Cashing in on 'green community' funds will not be easy for Island towns
Given the economy, bureaucratic hurdles, and red tape, taking advantage of the new Massachusetts Green Communities Act or the federal stimulus programs intended to reward energy efficiency and generation won't be quick or easy on Martha's Vineyard. This is the headline news furnished at the Energy Forum, held on Friday, May 1, in the Katharine Cornell Theatre in Vineyard Haven.
The Vineyard Energy Project (VEP) coordinated the forum, which featured Power Point presentations by staff members of the state Department of Energy Resources (DOER) and its new Green Community Division. Cape and Island's state Senator Robert O'Leary (D) spoke briefly as well. State Rep. Tim Madden had been expected to attend but did not.
The Green Communities Act elevated the former state Division of Energy Resources to Department and created the Green Communities Division to provide communities with technical support and assistance.

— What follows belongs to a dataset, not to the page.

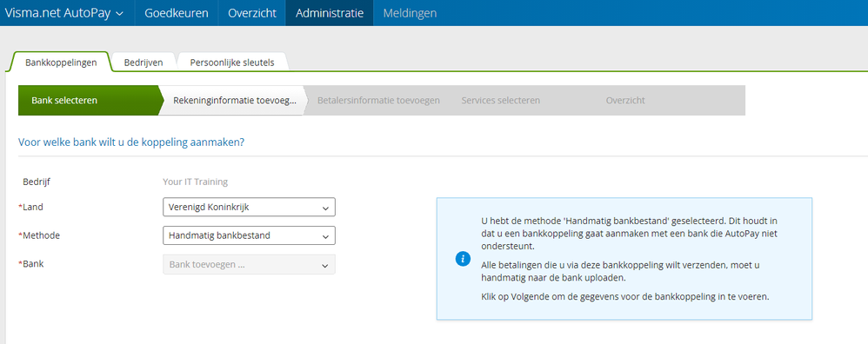The image size is (868, 344).
Task: Expand the Land dropdown showing Verenigd Koninkrijk
Action: click(249, 208)
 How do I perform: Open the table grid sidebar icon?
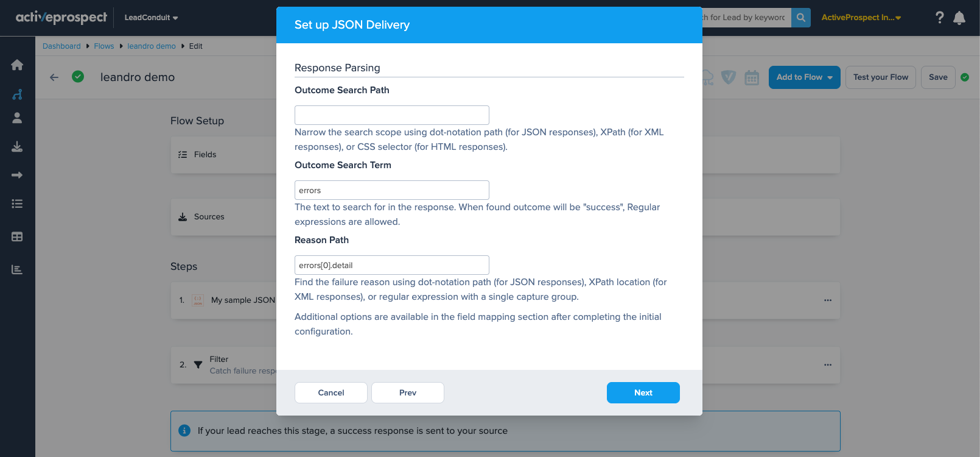[17, 236]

The audience included about 40 energy activists, town officials, and commercial energy developers seeking information about how Martha's Vineyard towns might take advantage of both new Commonwealth and federal energy initiative programs.
The Green Communities Act was signed into law last July by Gov. Deval Patrick who described it as "a comprehensive energy reform bill that will reduce electric bills, promote the development of renewable energy, and stimulate the clean energy industry." Nearly a year later, speaking at the Energy Forum, Senator O'Leary said, "When we talked about legislation (last year) we were fond of saying privately that this was the best thing that happened in Massachusetts. We got a pretty good law. It is a complex law. But it is one thing to write legislation and another thing to turn that into something that impacts peoples' lives." It is not always pretty when you get into the "nuts and bolts" of enactment, Senator O'Leary went on to say.
The act focuses on creating greater energy efficiency and future generations of renewable, alternative energy sources in both the public and private arenas. For example, when the Department of Public Utilities (DPU) completes the planning process, utility companies will be required to make major changes in the way that they do business with residential as well as commercial and industrial customers.
The utility companies will be required to offer rebates and other incentives for customers to upgrade lighting and air conditioning systems, insulate windows, and install more efficient boilers. Homeowners and businesses will be able to rent solar panels from the utilities to avoid the upfront installation costs. The utility companies will have to invest in energy efficiency when it is cheaper than buying power.
The act also requires that the utilities begin to pay the fair market rate for energy that is "net-metered" or sold back to them by residential customers generating excess energy from alternative energy systems.